Exclusive: Carlos Gallardo, Kevin Eastman, and Chee Keong Cheung on the Zombie Action Martial Arts Film REDCON-1

When you’ve got a film that’s produced by Carlos Gallardo (El Mariachi, Desperado, Once Upon a Time in Mexico) and Kevin Eastman (co-creator of Teenage Mutant Ninja Turtles, editor/publisher of “Heavy Metal” magazine), it’s a film that you pay attention to. That kind of caliber and creativity doesn’t team up on an independent feature all too often, so when it does, there’s a certain obligation to at least keep it on your radar. That film, my friends, is REDCON-1.

Directed by Chee Keong Cheung (Underground, Bodyguard: A New Beginning), the film follows, “A squad of eight Special Forces soldiers [who] are assigned a suicide mission to rescue a scientist from a city ruled by the undead.” Shot in the UK, the film promises to bring a mix of action, horror, and martial arts to the table.

I got the chance to speak with Cheung, Gallardo, and Eastman about the film while also getting several exclusive images. You can see everything below.

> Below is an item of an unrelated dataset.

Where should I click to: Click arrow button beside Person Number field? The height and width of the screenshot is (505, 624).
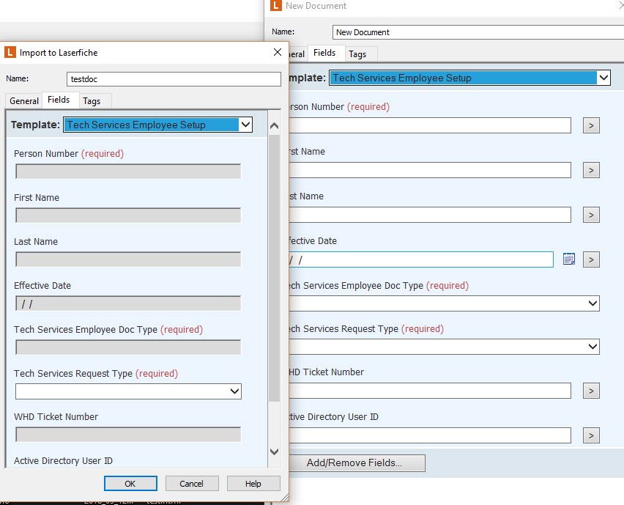click(x=591, y=125)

REDCON-1 stars Oris Erhuero, Carlos Gallardo, Akira Koieyama, Joshua Dickinson, Martyn Ford, Katarina Waters, Mark Strange, Michael Sheehan, Euan Macnaughton, and Marc Baylis. There is no confirmed release date as of yet.

Photo by Zak Chowdhury

It was really an awesome meeting of the minds that was incidental,” Kevin Eastman, who acts as an executive producer on REDCON-1, tells me, regarding how the project launched. “We all have a mutual friend, Digger Mesch, who, whenever possible, would try to get a bunch of people together for dinner that he thought would hit it off. Digger invited Chee, Carlos, and I and we all just started talking about things that we love. We all just sort of hit it off.” Laughing, he adds, “It was like, ‘You’re awesome and you’re awesome and you’re awesome! Wouldn’t it be awesome if we could all be awesome together?’

Clearly both Eastman and Carlos Gallardo, who not only executive produces but also stars as SGT Frederick Reeves, see something in writer/director Chee Keong Cheung. Gallardo offers a rather impressive comparison, saying, “We got along right away because he reminds me of Robert [Rodriguez] a lot.” That vision saw Gallardo take an interest in giving Cheung a chance at something really special.

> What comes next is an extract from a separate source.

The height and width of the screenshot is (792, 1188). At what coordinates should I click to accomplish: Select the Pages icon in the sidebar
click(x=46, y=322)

It was Chee that, first of all, I saw a director that, if nourished enough and supported enough, he could become a great Hollywood studio director. A lot of people need that break. That was one of the the first things that attracted me to working with him. Then he reminded me of Robert in the way we used to work and we used to create. He loves action and we came to the conclusion that when you do action low budget, what you need is time. If you get enough time, you get those shots that compete with the studio movies,” Gallardo explains.

Eastman connected with the director and his independent mentality, adding, “Chee felt very strongly that the way to maintain his vision with REDCON-1 was to do it independently. Having started out as a self-published independent comic, we linked up mentally.” No stranger to how films are made, Eastman comments, “I’ve been around enough directors to know that when you’re amidst the chaos and Chee is standing in the middle of it saying ‘I’ve got it, it’s under control’, that’s infectious.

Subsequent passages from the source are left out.